> [Saved entries]
★ ★ ★ ★ ★ ★ ★

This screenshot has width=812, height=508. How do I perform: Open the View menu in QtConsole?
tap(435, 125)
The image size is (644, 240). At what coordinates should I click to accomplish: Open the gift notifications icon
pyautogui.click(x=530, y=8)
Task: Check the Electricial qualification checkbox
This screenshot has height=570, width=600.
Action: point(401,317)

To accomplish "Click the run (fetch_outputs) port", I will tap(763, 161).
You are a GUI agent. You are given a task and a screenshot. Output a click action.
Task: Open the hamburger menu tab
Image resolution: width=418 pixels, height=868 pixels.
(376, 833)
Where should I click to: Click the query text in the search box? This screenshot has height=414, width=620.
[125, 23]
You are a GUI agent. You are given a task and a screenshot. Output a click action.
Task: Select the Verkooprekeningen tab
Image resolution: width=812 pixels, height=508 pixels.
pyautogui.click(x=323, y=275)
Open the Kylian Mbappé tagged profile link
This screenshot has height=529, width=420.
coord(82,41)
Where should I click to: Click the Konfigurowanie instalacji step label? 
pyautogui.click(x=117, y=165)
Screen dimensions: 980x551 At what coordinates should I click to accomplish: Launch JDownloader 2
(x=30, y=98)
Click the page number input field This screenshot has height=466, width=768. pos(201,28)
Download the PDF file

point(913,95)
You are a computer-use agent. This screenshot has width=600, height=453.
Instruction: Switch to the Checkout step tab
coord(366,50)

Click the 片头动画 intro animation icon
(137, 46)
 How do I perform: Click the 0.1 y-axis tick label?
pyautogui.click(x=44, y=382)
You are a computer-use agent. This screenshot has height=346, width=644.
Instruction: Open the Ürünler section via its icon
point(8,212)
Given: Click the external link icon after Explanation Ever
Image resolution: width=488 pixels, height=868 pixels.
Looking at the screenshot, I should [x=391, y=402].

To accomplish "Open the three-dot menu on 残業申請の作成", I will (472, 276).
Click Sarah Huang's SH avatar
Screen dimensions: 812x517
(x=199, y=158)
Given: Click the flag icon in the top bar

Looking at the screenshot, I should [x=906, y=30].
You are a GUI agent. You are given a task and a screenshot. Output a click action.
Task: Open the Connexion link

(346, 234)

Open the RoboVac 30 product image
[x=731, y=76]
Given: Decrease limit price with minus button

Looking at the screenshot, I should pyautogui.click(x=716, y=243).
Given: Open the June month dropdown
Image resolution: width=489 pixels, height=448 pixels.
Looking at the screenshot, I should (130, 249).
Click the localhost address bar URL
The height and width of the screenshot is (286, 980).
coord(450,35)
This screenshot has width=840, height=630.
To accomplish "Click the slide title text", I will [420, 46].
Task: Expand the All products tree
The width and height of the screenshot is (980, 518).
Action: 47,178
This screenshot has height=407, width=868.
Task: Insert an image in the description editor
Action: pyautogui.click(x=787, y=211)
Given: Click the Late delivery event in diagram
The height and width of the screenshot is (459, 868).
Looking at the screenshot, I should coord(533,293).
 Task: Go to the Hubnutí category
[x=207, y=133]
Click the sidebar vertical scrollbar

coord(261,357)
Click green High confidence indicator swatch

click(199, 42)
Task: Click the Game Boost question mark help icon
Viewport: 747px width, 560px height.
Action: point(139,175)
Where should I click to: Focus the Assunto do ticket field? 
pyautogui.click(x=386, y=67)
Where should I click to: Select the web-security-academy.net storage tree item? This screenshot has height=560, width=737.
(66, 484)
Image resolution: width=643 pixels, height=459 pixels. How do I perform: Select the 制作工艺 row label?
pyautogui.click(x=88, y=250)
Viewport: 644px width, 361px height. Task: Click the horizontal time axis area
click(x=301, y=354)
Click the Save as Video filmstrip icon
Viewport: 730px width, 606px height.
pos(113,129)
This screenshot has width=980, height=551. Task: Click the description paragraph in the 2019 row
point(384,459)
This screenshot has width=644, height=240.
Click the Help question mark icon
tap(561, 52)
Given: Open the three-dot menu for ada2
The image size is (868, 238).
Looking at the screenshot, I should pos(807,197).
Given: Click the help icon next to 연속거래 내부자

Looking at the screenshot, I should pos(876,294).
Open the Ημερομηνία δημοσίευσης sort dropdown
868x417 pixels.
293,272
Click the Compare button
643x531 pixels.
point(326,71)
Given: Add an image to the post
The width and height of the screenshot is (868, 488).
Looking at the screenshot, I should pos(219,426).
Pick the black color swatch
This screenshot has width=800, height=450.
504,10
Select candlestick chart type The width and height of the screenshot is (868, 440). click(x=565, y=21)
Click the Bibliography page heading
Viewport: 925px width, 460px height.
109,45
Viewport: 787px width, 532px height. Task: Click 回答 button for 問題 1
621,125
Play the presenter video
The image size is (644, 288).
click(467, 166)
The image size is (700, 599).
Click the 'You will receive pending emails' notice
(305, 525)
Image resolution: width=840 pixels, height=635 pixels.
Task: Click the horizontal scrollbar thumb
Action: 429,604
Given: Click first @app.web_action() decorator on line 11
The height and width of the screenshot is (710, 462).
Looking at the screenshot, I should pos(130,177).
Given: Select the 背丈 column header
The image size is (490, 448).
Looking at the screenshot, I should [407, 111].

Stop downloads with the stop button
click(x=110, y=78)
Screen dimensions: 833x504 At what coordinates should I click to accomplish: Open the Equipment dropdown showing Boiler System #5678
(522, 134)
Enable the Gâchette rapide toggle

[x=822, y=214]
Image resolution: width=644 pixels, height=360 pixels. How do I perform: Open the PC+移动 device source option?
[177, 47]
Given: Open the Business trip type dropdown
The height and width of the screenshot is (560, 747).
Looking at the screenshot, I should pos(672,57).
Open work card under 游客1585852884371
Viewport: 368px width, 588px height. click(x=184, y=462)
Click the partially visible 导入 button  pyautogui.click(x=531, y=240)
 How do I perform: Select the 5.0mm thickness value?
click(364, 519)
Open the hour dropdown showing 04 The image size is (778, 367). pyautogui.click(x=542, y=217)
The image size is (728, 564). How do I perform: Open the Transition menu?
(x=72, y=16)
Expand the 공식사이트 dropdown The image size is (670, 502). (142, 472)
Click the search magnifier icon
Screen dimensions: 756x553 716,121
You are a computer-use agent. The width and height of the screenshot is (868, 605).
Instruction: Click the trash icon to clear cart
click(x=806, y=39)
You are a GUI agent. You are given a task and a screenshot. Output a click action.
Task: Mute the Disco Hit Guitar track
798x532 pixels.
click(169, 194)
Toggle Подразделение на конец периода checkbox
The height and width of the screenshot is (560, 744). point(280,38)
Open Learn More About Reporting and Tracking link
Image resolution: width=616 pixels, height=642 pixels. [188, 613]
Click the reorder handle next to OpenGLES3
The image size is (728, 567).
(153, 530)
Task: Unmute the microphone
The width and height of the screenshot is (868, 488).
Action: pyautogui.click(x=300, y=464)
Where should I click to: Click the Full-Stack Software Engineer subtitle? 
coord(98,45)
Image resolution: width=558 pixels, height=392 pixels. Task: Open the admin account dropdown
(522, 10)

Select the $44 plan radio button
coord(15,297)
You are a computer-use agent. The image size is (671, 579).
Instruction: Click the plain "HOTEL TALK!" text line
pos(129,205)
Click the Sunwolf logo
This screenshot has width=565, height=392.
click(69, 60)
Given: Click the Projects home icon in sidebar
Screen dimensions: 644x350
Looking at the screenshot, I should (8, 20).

★ ★ ★ ★ ★ ★ ★

> [Work request] Could you give the records again, exactly as they appear?

> [Written answer]
This screenshot has width=812, height=508. How do I perform: Open the View menu in QtConsole?
tap(435, 125)
The image size is (644, 240). At what coordinates should I click to accomplish: Open the gift notifications icon
pyautogui.click(x=530, y=8)
Task: Check the Electricial qualification checkbox
This screenshot has height=570, width=600.
Action: point(401,317)

To accomplish "Click the run (fetch_outputs) port", I will tap(763, 161).
You are a GUI agent. You are given a task and a screenshot. Output a click action.
Task: Open the hamburger menu tab
Image resolution: width=418 pixels, height=868 pixels.
(376, 833)
Where should I click to: Click the query text in the search box? This screenshot has height=414, width=620.
[125, 23]
You are a GUI agent. You are given a task and a screenshot. Output a click action.
Task: Select the Verkooprekeningen tab
Image resolution: width=812 pixels, height=508 pixels.
pyautogui.click(x=323, y=275)
Open the Kylian Mbappé tagged profile link
This screenshot has height=529, width=420.
coord(82,41)
Where should I click to: Click the Konfigurowanie instalacji step label? 
pyautogui.click(x=117, y=165)
Screen dimensions: 980x551 At what coordinates should I click to accomplish: Launch JDownloader 2
(x=30, y=98)
Click the page number input field This screenshot has height=466, width=768. pos(201,28)
Download the PDF file

point(913,95)
You are a computer-use agent. This screenshot has width=600, height=453.
Instruction: Switch to the Checkout step tab
coord(366,50)

Click the 片头动画 intro animation icon
(137, 46)
 How do I perform: Click the 0.1 y-axis tick label?
pyautogui.click(x=44, y=382)
You are a computer-use agent. This screenshot has height=346, width=644.
Instruction: Open the Ürünler section via its icon
point(8,212)
Given: Click the external link icon after Explanation Ever
Image resolution: width=488 pixels, height=868 pixels.
Looking at the screenshot, I should [x=391, y=402].

To accomplish "Open the three-dot menu on 残業申請の作成", I will (472, 276).
Click Sarah Huang's SH avatar
Screen dimensions: 812x517
(x=199, y=158)
Given: Click the flag icon in the top bar

Looking at the screenshot, I should [x=906, y=30].
You are a GUI agent. You are given a task and a screenshot. Output a click action.
Task: Open the Connexion link

(346, 234)

Open the RoboVac 30 product image
[x=731, y=76]
Given: Decrease limit price with minus button

Looking at the screenshot, I should pyautogui.click(x=716, y=243).
Given: Open the June month dropdown
Image resolution: width=489 pixels, height=448 pixels.
Looking at the screenshot, I should (130, 249).
Click the localhost address bar URL
The height and width of the screenshot is (286, 980).
coord(450,35)
This screenshot has width=840, height=630.
To accomplish "Click the slide title text", I will [420, 46].
Task: Expand the All products tree
The width and height of the screenshot is (980, 518).
Action: 47,178
This screenshot has height=407, width=868.
Task: Insert an image in the description editor
Action: pyautogui.click(x=787, y=211)
Given: Click the Late delivery event in diagram
The height and width of the screenshot is (459, 868).
Looking at the screenshot, I should coord(533,293).
 Task: Go to the Hubnutí category
[x=207, y=133]
Click the sidebar vertical scrollbar

coord(261,357)
Click green High confidence indicator swatch

click(199, 42)
Task: Click the Game Boost question mark help icon
Viewport: 747px width, 560px height.
Action: point(139,175)
Where should I click to: Focus the Assunto do ticket field? 
pyautogui.click(x=386, y=67)
Where should I click to: Select the web-security-academy.net storage tree item? This screenshot has height=560, width=737.
(66, 484)
Image resolution: width=643 pixels, height=459 pixels. How do I perform: Select the 制作工艺 row label?
pyautogui.click(x=88, y=250)
Viewport: 644px width, 361px height. Task: Click the horizontal time axis area
click(x=301, y=354)
Click the Save as Video filmstrip icon
Viewport: 730px width, 606px height.
pos(113,129)
This screenshot has width=980, height=551. Task: Click the description paragraph in the 2019 row
point(384,459)
This screenshot has width=644, height=240.
Click the Help question mark icon
tap(561, 52)
Given: Open the three-dot menu for ada2
The image size is (868, 238).
Looking at the screenshot, I should pos(807,197).
Given: Click the help icon next to 연속거래 내부자

Looking at the screenshot, I should pos(876,294).
Open the Ημερομηνία δημοσίευσης sort dropdown
868x417 pixels.
293,272
Click the Compare button
643x531 pixels.
point(326,71)
Given: Add an image to the post
The width and height of the screenshot is (868, 488).
Looking at the screenshot, I should pos(219,426).
Pick the black color swatch
This screenshot has width=800, height=450.
504,10
Select candlestick chart type The width and height of the screenshot is (868, 440). click(x=565, y=21)
Click the Bibliography page heading
Viewport: 925px width, 460px height.
109,45
Viewport: 787px width, 532px height. Task: Click 回答 button for 問題 1
621,125
Play the presenter video
The image size is (644, 288).
click(467, 166)
The image size is (700, 599).
Click the 'You will receive pending emails' notice
(305, 525)
Image resolution: width=840 pixels, height=635 pixels.
Task: Click the horizontal scrollbar thumb
Action: 429,604
Given: Click first @app.web_action() decorator on line 11
The height and width of the screenshot is (710, 462).
Looking at the screenshot, I should pos(130,177).
Given: Select the 背丈 column header
The image size is (490, 448).
Looking at the screenshot, I should [407, 111].

Stop downloads with the stop button
click(x=110, y=78)
Screen dimensions: 833x504 At what coordinates should I click to accomplish: Open the Equipment dropdown showing Boiler System #5678
(522, 134)
Enable the Gâchette rapide toggle

[x=822, y=214]
Image resolution: width=644 pixels, height=360 pixels. How do I perform: Open the PC+移动 device source option?
[177, 47]
Given: Open the Business trip type dropdown
The height and width of the screenshot is (560, 747).
Looking at the screenshot, I should pos(672,57).
Open work card under 游客1585852884371
Viewport: 368px width, 588px height. click(x=184, y=462)
Click the partially visible 导入 button  pyautogui.click(x=531, y=240)
 How do I perform: Select the 5.0mm thickness value?
click(364, 519)
Open the hour dropdown showing 04 The image size is (778, 367). pyautogui.click(x=542, y=217)
The image size is (728, 564). How do I perform: Open the Transition menu?
(x=72, y=16)
Expand the 공식사이트 dropdown The image size is (670, 502). (142, 472)
Click the search magnifier icon
Screen dimensions: 756x553 716,121
You are a computer-use agent. The width and height of the screenshot is (868, 605).
Instruction: Click the trash icon to clear cart
click(x=806, y=39)
You are a GUI agent. You are given a task and a screenshot. Output a click action.
Task: Mute the Disco Hit Guitar track
798x532 pixels.
click(169, 194)
Toggle Подразделение на конец периода checkbox
The height and width of the screenshot is (560, 744). point(280,38)
Open Learn More About Reporting and Tracking link
Image resolution: width=616 pixels, height=642 pixels. [188, 613]
Click the reorder handle next to OpenGLES3
The image size is (728, 567).
(153, 530)
Task: Unmute the microphone
The width and height of the screenshot is (868, 488).
Action: pyautogui.click(x=300, y=464)
Where should I click to: Click the Full-Stack Software Engineer subtitle? 
coord(98,45)
Image resolution: width=558 pixels, height=392 pixels. Task: Open the admin account dropdown
(522, 10)

Select the $44 plan radio button
coord(15,297)
You are a computer-use agent. The image size is (671, 579).
Instruction: Click the plain "HOTEL TALK!" text line
pos(129,205)
Click the Sunwolf logo
This screenshot has width=565, height=392.
click(69, 60)
Given: Click the Projects home icon in sidebar
Screen dimensions: 644x350
Looking at the screenshot, I should (8, 20).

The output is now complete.